Future research should integrate emerging technologies (e.g., remote sensing, big data analytics) to assess ecological impacts across multiple dimensions. Additionally, exploratory investigations should address the scale dependency of EEQ corresponding to varying grid sizes and geometries, while conducting in-depth analyses of EEQ at significantly finer resolutions. Cross-regional comparative studies are needed to elucidate commonalities and divergences in land use transition effects in different geographical and socio-economic contexts. Additionally, advanced modeling frameworks should investigate nonlinear relationships between EEQ and its drivers, such as threshold effects and synergistic interactions.

5. Conclusions

This study analyzed land use pattern changes in the study area and explored the impacts of land use transition on EEQ across four spatial scales (city, county, township, and grid), identifying key driving factors. The main findings are summarized as follows:

The PLES area distribution ranked from largest to smallest as ES > PS > LS, with FEL being the dominant secondary category, consistently covering over 60% of the total area. Land use transition occurred across 2.80% of the study area during the study period, primarily characterized by APL outflows and IML inflows. The most intensive transition period was 2010–2015.

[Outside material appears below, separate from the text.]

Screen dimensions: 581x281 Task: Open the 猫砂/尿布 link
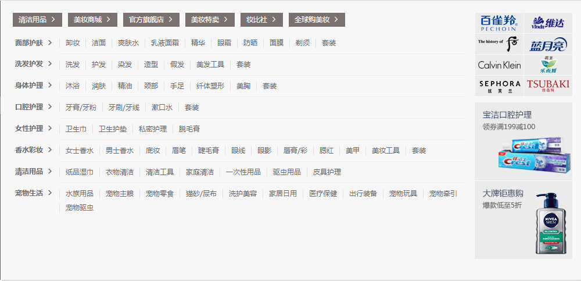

The EEQ index fluctuated between 0.665 and 0.675, exhibiting significant scale dependency. Moran’s I values decreased sequentially from the county scale to township, grid, and city scales, with the strongest spatial clustering observed at the county scale, indicating maximum spatial heterogeneity of EEQ at this level.

City and county scales exhibited universal EEQ degradation, whereas township and grid scales showed coexisting degradation and localized improvement. In positive-effect zones, conversions of WEL and IML to GEL played pivotal roles. In negative-effect zones, EEQ degradation was primarily driven by conversions of FEL, WEL, and APL to IML.

EEQ drivers also demonstrated scale dependency. Analysis revealed that precipitation was the primary driving factor for EEQ at the grid and township scales, while NDVI dominated at the county and city scales, confirming natural factors as primary cross-scale influencers. Socio-economic factors exerted significant effects only at the city and county scales.